**Selected passage**
===============
PDA

View Full Version : I'm having an interesting problem


ghetto guy
April 20th, 2008, 11:13 PM
I'm trying to network a Windows 98 machine and a Windows XP machine.
The two computers are plugged into a Linksys router that is not connected to the internet. Both computers are able to connect to the router's configuration page.
On the 98 machine, all I get is this:
http://i66.photobucket.com/albums/h273/danrulz98/untitled1-1.jpg
Just for reference:
http://i66.photobucket.com/albums/h273/danrulz98/untitled2.jpg

Meanwhile, on the XP machine:
http://i66.photobucket.com/albums/h273/danrulz98/untitled4.jpg
http://i66.photobucket.com/albums/h273/danrulz98/untitled5.jpg
http://i66.photobucket.com/albums/h273/danrulz98/untitled3.jpg

How is that possible? What am I doing wrong?

Buzzardhut
April 20th, 2008, 11:24 PM
What are the fixed gateway subnet and IP settings?

try CCproxy (http://www.youngzsoft.net/ccproxy/ccproxysetup.exe)

ghetto guy
April 20th, 2008, 11:56 PM
On the router?
Subnet:255.255.255.0
gateway: 192.168.1.1 (ip of router)
ips of the machines are DHCP
currently
xp 192.168.1.100
98 192.168.1.101
(according to the router's config page)

I'll see what I can do with CCproxy

PGP_Protector
April 21st, 2008, 01:21 AM
Also check that the XP Firewall is allowing the incoming connection.

Buzzardhut
April 21st, 2008, 05:06 AM
and the router firewall

ghetto guy
April 21st, 2008, 10:51 PM
router firewall is disabled
xp firewall is disabled
AVG firewall is set to allow file and printer sharing and is letting other (xp) computers network to it.
no firewall is running on the 98 machine

Munkh
April 24th, 2008, 12:36 AM
Are they on the same workgroup?

Archangel_Michael777
April 24th, 2008, 02:39 PM
Here's a nice test. On the Win 98 machine

Open up a dos window (Start/Run/type "Command")

In the DOS window, type "ping 192.168.1.100" (no quotes)

See if you get a reply. No reply = bad network setup somewhere. If you get a reply, then all is good first test.
===============
**Data extract**
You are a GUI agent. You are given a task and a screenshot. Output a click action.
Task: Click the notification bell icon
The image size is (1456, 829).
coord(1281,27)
===============
**The task**
Decide whether each statement agrees with the forum thread above. Answer yes or no, and quote the words from the thread that settle it.
(a) The Linksys router is connected to the internet.
(b) The router's configuration page gives the XP machine the address 192.168.1.100.
(c) A firewall is running on the Windows 98 machine.

**Expected output**
(a) No: "a Linksys router that is not connected to the internet"
(b) Yes: "xp 192.168.1.100" and "(according to the router's config page)"
(c) No: "no firewall is running on the 98 machine"